# Grayton Beach Rock/Reef



## fishead (Oct 4, 2007)

*Has anyone heard of the Grayton Beach reef east of destin pass? Need some info please.*


----------



## Capt. Mickey Locke (Oct 4, 2007)

Its called Seagrove Rock, decent snapper hole for the first week of season.


----------



## fishead (Oct 4, 2007)

yes i know about the seagrove but there is also one called the grayton reef/rock . was told by a local diver


----------



## no hooks (Oct 3, 2007)

There is a lot of natural bottom east of destin pass. Grayton beach is just one area of live bottom. I dove over there for several years and there are plenty of spots from 75' on out.


----------



## lobsterman (Sep 30, 2007)

> **Dataset section**

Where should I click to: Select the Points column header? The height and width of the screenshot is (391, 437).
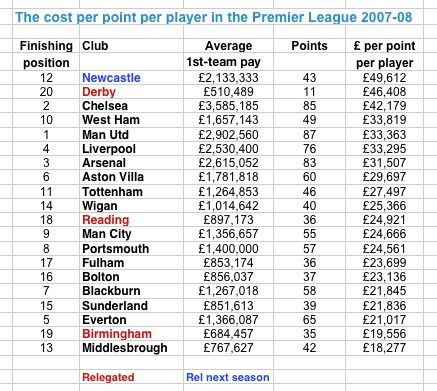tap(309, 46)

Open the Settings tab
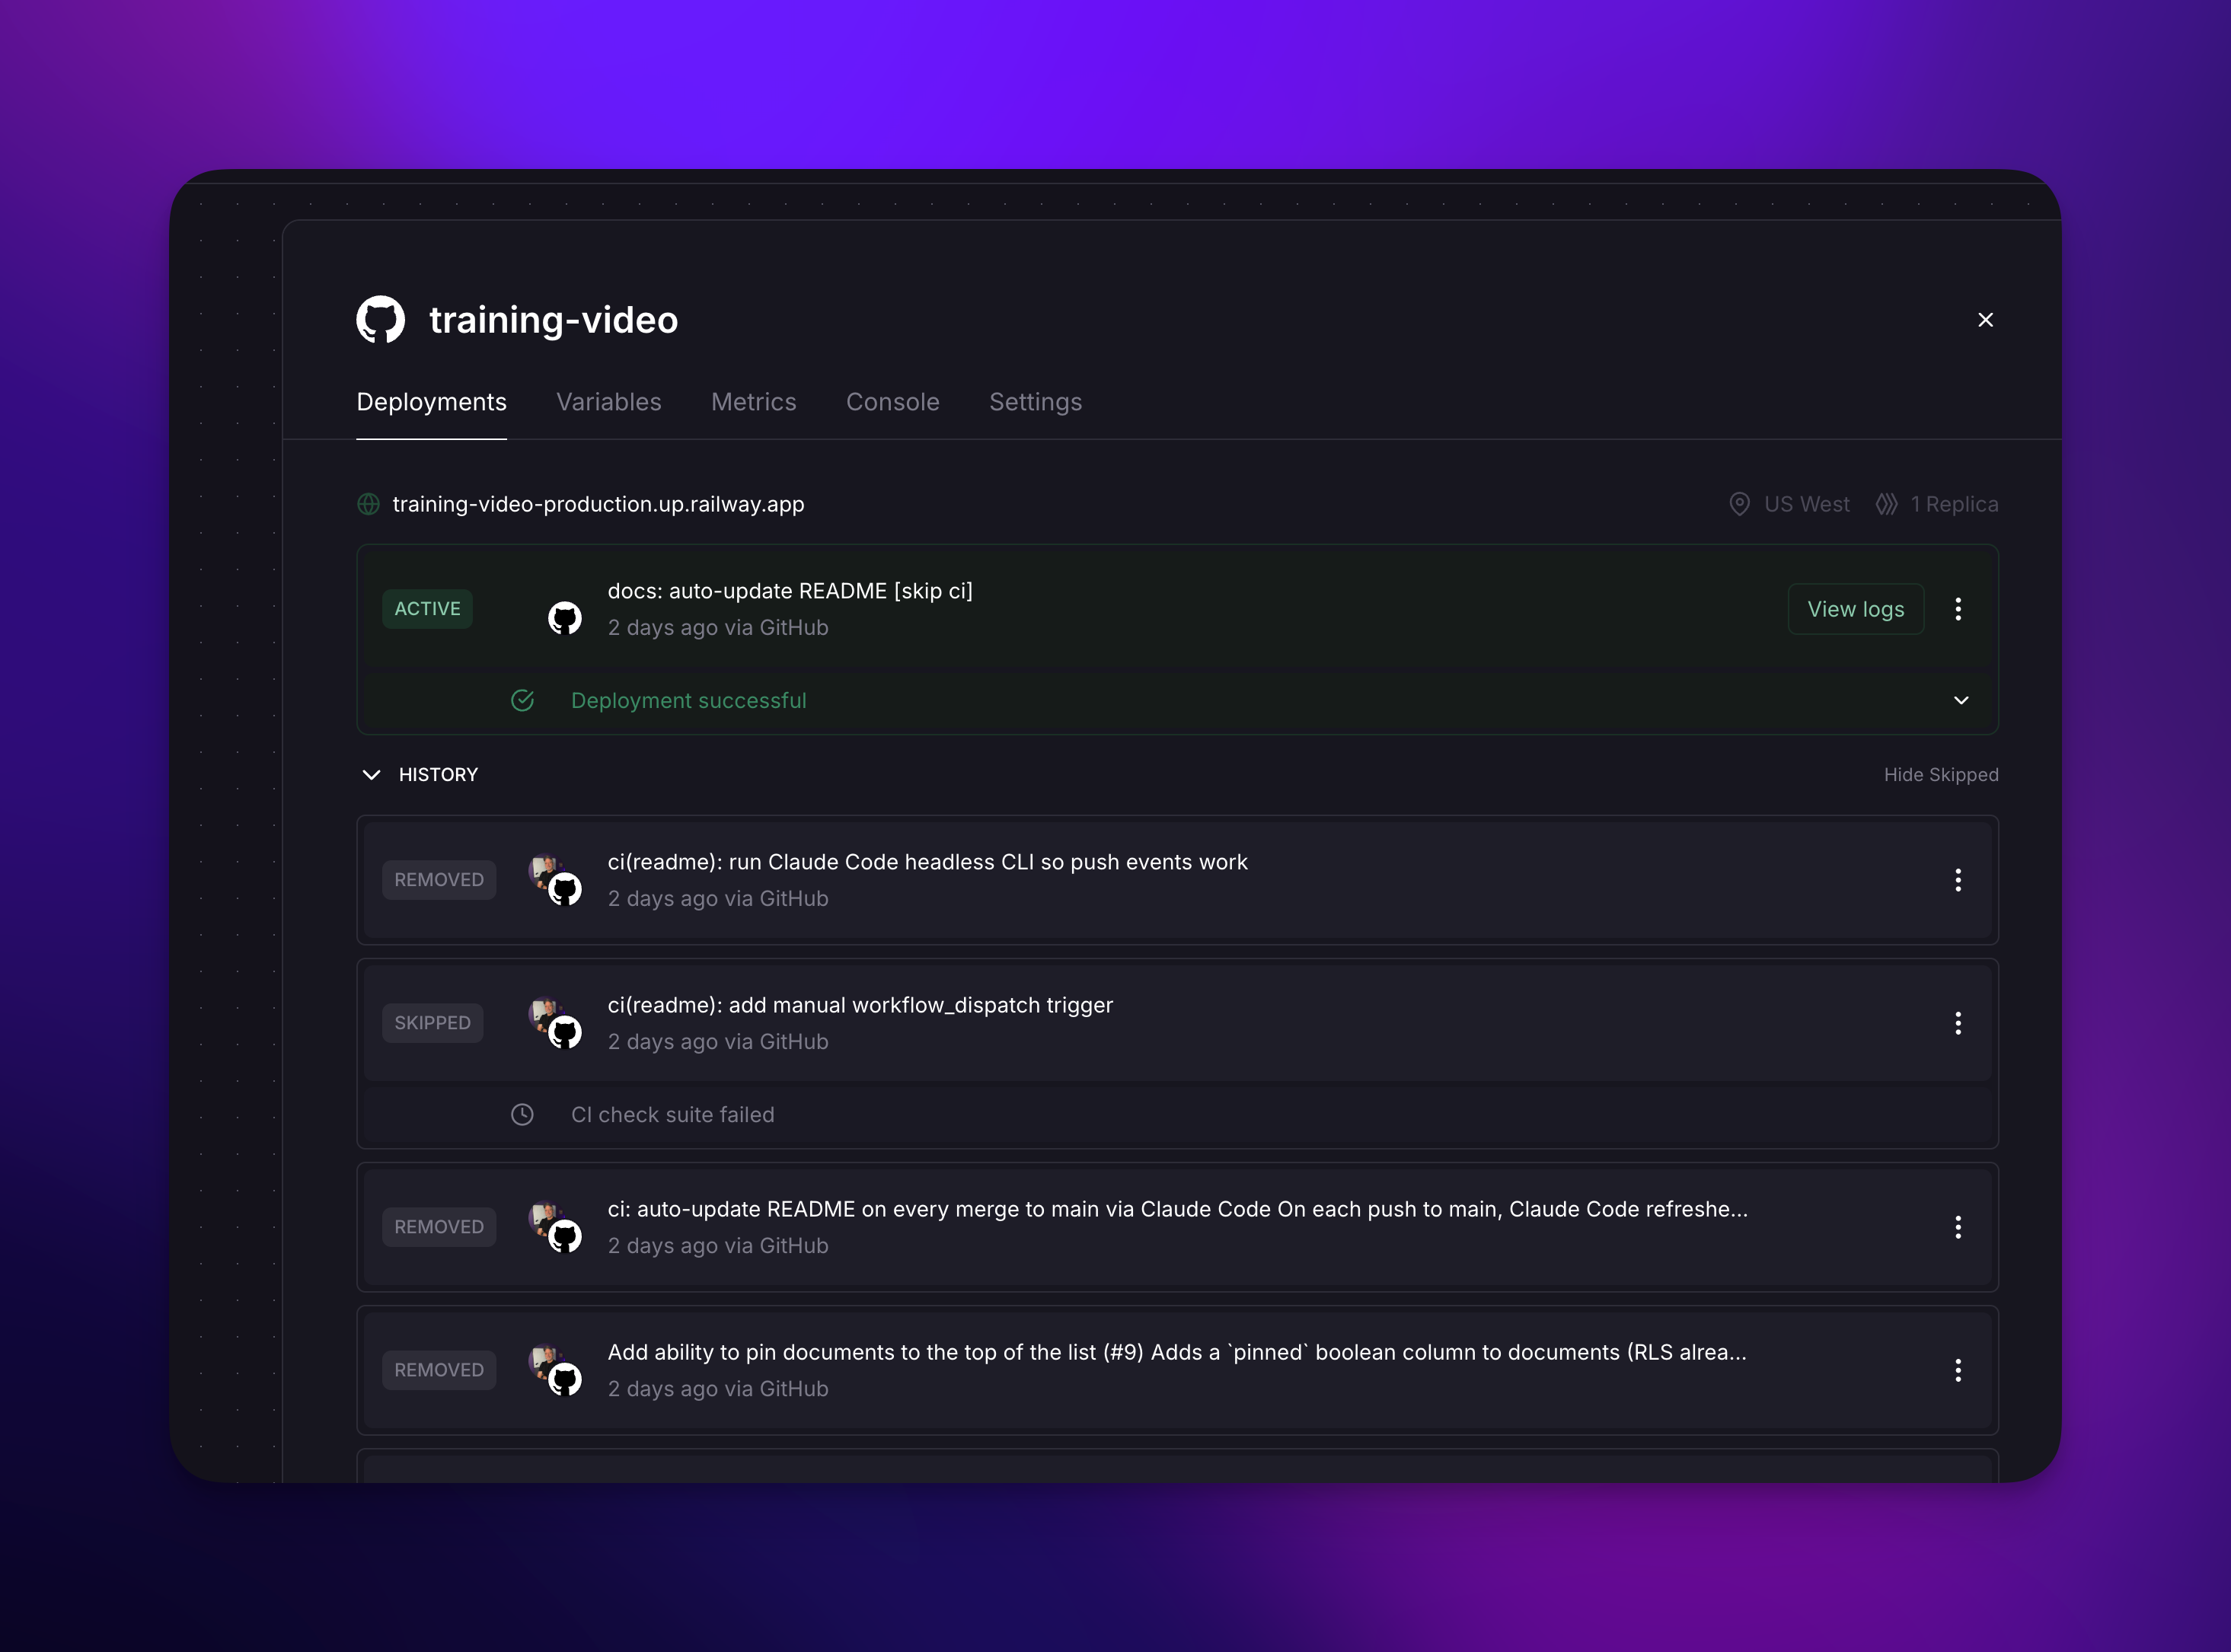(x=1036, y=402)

> **Exercise description**
Write out the Grayton Beach reef thread word for word, starting at "There is a lot" and ending at "75' on out.".

> **Output for this task**
There is a lot of natural bottom east of destin pass. Grayton beach is just one area of live bottom. I dove over there for several years and there are plenty of spots from 75' on out.